Response Speeding Mediates the Contributions of Cue Familiarity and Target Retrievability to Metamnemonic Judgments

Article excerpt

Metamnemonic judgments are influenced by the retrievability of the target memory in question, but also by the familiarity of the cue used to elicit such judgments. However, there have been few suggestions as to what factors mediate the influence of these different sources of information on metamnemonic judgments. In this experiment, I examined the interactions between prediction time pressure and variables that promote either cue familiarity or target retrievability. The data reveal that target retrievability plays a larger role than does cue familiarity in fostering predictions of future recall made under unpressured conditions, but that cue familiarity influences predictions that are speeded. This pattern is interpreted by analogy with recognition memory: Mnemonic evidence based on familiarity is more impervious to the demands of time pressure than are the products of deliberative retrieval. Several explanations for this effect are suggested.

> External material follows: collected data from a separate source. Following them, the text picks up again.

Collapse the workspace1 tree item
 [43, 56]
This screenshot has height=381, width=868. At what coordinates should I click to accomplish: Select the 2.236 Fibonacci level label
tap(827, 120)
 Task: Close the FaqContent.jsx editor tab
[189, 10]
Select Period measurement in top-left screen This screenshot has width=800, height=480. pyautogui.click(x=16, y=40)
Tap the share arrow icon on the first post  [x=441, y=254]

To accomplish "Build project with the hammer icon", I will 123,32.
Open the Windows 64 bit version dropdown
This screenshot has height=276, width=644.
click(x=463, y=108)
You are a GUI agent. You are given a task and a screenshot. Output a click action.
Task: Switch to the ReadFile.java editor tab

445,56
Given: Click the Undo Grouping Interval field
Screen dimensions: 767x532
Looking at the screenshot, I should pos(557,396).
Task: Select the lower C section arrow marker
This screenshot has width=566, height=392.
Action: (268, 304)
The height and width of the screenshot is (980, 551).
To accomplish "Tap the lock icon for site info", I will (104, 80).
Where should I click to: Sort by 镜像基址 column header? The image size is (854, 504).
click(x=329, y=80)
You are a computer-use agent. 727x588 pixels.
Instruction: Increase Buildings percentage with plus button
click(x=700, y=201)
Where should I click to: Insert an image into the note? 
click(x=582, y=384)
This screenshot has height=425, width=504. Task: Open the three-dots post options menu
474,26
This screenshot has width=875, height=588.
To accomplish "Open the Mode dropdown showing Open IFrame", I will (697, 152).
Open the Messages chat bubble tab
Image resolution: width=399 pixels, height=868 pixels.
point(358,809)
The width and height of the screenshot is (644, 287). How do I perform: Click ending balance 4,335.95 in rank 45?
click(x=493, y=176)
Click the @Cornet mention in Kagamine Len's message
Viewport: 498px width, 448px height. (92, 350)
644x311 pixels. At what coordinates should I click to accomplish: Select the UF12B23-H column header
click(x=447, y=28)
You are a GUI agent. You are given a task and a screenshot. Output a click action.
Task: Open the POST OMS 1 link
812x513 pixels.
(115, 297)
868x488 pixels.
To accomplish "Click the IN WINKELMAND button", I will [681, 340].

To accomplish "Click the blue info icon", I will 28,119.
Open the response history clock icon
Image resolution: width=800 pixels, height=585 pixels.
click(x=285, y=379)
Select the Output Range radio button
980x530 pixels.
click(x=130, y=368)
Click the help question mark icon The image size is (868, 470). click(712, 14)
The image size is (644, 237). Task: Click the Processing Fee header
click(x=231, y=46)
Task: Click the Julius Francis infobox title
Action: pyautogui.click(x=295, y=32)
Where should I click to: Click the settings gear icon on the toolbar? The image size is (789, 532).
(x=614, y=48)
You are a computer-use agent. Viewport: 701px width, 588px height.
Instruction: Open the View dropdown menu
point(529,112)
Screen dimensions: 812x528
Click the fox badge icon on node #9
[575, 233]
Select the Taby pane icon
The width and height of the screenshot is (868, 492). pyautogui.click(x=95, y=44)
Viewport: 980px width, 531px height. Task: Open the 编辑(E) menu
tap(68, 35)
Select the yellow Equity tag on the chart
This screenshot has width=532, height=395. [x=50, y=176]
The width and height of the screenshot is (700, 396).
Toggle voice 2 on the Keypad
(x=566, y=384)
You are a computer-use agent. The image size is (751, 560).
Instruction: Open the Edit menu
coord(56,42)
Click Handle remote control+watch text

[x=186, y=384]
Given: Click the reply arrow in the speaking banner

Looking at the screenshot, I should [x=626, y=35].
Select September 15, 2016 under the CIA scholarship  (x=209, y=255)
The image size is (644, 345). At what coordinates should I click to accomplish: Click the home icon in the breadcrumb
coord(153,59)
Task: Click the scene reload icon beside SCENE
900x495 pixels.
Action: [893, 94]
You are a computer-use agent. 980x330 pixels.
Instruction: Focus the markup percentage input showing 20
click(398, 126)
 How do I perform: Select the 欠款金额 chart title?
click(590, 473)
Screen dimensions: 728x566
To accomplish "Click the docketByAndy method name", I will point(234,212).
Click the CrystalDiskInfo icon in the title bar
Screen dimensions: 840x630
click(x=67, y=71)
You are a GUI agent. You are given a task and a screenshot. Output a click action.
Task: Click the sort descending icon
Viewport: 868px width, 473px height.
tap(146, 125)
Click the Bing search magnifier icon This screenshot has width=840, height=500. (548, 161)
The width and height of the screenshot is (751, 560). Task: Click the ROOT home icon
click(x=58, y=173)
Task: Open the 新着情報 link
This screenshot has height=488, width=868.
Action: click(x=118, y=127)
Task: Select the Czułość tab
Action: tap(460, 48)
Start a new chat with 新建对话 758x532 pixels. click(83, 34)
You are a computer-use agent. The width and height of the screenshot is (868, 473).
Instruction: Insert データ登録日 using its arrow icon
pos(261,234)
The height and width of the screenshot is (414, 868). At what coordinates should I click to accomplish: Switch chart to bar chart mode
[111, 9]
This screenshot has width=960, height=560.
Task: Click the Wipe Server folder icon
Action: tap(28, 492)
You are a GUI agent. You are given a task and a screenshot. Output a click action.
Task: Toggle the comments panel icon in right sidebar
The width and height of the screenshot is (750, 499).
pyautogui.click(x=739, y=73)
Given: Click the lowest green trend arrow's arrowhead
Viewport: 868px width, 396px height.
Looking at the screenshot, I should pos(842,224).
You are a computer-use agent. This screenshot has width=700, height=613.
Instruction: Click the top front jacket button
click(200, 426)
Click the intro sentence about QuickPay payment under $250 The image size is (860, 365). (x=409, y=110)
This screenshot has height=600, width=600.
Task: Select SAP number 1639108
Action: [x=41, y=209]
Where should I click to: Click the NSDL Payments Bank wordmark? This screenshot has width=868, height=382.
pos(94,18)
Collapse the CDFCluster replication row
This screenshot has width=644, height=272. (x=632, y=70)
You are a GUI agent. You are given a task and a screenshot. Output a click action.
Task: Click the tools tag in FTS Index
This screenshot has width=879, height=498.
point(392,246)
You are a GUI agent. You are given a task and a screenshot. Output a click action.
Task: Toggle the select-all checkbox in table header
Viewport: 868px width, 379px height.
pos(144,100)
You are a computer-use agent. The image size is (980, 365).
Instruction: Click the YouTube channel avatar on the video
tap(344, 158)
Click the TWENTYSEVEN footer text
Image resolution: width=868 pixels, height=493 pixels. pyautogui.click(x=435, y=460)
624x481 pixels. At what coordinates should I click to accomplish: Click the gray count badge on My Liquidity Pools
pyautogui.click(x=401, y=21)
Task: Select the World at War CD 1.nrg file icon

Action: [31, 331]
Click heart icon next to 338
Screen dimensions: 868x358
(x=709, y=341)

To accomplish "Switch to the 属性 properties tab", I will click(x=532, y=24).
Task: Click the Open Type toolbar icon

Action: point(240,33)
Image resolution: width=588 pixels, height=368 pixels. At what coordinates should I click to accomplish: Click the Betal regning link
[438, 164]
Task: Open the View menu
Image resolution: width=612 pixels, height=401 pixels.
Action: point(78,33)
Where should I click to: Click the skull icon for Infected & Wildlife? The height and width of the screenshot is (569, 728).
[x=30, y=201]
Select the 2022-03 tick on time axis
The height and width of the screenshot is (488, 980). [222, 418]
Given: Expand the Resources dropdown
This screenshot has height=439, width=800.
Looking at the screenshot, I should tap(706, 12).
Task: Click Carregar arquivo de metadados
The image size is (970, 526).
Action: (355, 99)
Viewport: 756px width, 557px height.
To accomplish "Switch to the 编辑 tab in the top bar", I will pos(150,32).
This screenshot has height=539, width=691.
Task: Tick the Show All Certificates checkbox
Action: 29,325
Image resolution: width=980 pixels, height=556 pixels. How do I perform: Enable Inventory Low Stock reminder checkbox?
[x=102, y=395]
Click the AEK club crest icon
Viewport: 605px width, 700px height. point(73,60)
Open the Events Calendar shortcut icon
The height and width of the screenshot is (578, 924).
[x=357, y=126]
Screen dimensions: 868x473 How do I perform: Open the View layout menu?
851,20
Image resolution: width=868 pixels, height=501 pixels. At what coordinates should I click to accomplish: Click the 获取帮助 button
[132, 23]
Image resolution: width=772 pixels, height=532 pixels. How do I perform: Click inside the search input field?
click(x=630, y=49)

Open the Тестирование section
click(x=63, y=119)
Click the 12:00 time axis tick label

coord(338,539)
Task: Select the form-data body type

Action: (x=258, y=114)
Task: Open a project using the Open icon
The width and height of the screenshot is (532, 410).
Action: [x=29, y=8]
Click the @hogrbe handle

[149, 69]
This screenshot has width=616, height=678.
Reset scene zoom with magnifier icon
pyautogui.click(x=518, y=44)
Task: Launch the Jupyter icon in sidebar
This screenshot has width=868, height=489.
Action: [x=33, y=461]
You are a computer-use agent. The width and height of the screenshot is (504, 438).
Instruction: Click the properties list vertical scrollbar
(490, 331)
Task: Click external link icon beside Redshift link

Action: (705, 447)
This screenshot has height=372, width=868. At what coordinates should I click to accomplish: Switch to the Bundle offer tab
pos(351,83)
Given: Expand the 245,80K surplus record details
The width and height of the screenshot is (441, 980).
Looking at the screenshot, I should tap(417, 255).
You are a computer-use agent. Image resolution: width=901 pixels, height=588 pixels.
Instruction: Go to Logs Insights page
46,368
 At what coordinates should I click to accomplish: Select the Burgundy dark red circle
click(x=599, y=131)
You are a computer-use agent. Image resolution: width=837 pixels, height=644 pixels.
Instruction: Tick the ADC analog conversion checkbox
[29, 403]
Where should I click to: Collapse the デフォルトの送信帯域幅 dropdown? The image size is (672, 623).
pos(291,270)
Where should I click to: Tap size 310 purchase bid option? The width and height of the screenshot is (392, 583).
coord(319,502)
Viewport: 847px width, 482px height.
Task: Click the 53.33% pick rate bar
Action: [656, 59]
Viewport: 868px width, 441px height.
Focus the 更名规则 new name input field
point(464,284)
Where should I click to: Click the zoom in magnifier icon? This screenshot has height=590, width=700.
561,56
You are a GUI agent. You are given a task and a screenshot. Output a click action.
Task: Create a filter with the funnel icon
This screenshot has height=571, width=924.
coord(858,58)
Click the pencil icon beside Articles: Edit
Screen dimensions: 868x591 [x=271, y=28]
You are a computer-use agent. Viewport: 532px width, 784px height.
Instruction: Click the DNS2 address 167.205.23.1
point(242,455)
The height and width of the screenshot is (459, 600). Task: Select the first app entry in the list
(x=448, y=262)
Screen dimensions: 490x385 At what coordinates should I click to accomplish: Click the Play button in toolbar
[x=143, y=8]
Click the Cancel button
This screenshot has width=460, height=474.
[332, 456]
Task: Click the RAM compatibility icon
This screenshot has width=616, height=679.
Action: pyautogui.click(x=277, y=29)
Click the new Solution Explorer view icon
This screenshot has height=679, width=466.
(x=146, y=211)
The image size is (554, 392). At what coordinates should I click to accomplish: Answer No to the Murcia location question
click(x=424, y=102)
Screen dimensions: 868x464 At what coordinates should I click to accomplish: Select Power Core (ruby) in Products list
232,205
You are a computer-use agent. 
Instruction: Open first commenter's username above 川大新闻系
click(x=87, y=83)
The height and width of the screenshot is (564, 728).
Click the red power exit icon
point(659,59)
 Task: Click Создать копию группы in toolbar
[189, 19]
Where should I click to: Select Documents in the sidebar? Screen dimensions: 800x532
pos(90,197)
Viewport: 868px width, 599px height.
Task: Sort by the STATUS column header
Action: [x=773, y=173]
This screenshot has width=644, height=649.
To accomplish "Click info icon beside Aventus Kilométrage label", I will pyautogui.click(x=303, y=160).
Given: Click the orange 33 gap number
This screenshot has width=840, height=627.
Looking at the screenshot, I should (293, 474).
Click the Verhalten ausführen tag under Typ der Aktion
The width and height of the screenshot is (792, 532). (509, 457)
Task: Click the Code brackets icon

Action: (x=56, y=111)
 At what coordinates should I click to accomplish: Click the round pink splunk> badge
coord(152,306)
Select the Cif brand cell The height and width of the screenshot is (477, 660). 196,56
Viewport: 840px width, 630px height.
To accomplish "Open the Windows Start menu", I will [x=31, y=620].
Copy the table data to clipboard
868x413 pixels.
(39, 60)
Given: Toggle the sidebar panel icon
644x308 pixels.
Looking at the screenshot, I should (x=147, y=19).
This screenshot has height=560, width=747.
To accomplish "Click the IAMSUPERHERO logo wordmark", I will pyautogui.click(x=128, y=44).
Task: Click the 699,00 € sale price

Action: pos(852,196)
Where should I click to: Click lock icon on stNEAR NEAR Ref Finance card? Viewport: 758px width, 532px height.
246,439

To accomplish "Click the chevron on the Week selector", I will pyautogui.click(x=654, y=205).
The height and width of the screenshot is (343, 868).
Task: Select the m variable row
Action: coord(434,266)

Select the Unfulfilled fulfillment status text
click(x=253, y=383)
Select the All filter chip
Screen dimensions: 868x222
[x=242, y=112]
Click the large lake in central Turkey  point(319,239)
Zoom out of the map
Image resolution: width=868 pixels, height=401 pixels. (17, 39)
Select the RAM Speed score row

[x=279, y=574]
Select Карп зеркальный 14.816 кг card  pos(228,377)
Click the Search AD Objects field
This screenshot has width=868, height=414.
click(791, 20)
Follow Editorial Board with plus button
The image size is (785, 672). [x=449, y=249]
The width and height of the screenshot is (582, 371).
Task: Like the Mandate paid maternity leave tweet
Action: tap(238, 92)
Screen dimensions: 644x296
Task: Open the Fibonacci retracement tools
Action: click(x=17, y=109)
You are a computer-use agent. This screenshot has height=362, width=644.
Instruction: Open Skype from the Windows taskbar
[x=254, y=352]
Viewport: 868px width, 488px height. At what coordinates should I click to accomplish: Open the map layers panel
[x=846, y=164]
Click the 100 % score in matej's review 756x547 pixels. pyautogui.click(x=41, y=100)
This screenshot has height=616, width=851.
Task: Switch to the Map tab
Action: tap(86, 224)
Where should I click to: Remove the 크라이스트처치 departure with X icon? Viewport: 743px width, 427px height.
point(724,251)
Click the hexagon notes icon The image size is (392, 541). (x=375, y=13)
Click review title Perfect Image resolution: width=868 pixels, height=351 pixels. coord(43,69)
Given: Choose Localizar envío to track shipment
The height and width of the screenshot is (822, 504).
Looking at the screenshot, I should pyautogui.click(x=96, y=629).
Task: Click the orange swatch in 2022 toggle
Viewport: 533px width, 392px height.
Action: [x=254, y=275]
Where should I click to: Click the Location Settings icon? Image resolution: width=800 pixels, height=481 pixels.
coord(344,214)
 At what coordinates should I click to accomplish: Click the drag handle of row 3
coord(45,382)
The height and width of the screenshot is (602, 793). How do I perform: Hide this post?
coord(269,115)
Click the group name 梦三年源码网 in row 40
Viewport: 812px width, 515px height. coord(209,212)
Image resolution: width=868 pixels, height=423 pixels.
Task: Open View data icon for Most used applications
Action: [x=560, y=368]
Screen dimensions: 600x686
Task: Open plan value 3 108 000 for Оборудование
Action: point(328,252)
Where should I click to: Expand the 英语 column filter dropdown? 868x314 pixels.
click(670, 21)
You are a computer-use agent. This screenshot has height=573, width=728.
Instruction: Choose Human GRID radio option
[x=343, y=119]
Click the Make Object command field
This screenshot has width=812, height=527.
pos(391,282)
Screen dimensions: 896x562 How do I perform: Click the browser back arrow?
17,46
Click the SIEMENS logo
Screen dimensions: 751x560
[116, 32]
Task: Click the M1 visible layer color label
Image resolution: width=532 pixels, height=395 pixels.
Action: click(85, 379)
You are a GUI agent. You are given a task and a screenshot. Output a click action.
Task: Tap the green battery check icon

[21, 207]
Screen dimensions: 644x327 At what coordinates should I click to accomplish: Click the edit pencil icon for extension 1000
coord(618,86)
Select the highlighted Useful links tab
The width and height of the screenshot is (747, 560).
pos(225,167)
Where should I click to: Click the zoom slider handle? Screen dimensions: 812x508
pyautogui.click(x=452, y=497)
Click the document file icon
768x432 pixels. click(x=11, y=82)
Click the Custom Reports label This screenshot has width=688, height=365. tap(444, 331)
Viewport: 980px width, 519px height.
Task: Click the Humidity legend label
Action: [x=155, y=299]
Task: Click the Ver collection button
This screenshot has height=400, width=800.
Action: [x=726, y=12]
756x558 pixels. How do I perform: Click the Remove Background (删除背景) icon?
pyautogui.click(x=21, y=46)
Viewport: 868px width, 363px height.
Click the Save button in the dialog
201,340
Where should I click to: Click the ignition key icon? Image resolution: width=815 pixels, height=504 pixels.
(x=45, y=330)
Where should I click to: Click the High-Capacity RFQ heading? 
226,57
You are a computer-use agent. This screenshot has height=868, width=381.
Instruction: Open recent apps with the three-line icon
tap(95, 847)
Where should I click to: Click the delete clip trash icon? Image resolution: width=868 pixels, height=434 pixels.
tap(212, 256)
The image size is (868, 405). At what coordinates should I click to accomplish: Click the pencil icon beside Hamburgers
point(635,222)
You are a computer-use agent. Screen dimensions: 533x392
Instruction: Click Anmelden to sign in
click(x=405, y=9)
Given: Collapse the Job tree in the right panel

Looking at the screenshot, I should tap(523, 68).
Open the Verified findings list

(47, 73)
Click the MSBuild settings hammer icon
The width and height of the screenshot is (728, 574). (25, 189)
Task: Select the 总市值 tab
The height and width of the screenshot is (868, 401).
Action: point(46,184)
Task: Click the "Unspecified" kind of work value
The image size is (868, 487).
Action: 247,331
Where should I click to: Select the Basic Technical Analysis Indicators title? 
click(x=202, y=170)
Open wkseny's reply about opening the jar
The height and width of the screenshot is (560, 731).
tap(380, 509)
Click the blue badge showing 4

The effective use of one's memory depends on many factors above and beyond its fidelity. We constantly make decisions about what aspects of a situation or an object to commit to memory, how to do so, and how successful we think we were in doing so. Metamemory research focuses on such monitoring and control processes that interact with memory (e.g., Nelson & Narens, 1990) and holds promise not only to help import memory research into applied and educational settings, but also to provide novel approaches to the understanding of memory phenomena. This article revisits a debate on the nature of the information that is incorporated into metamnemonic judgments and, in particular, on whether cue familiarity or target retrievability influences metamemory judgments. This debate faded from mainstream metamemory research, in large part, because the evidence marshaled in support of each of these views was sufficiently convincing to persuade most researchers in the field that both factors played a role. This evidence will be briefly reviewed below, but it is to an extension of this issue that I wish to turn: What mediates the influence of these factors across tasks, individuals, or stimuli?

Several pieces of evidence suggest that judgments about the future retrievability of a target word can be influenced by the familiarity of the cue term. Schwartz and Metcalfe (1992) showed that subjects predicted superior recognition for unrecalled target words (feelings of knowing) paired with cues that had been previously exposed, even though actual rates of recognition were not affected by that prior episode. Cue familiarity also plays a role in tasks in which subjects predict future recall. In a semantic retrieval paradigm, Reder (1987) showed that speeded predictions of answer retrievability to general information questions increased when the words from the question had been primed in an earlier task. Begg, Duft, LaLonde, Melnick, and Sanvito (1989) showed that cue concreteness increased the magnitude of predicted future recall (judgments of learning) as well.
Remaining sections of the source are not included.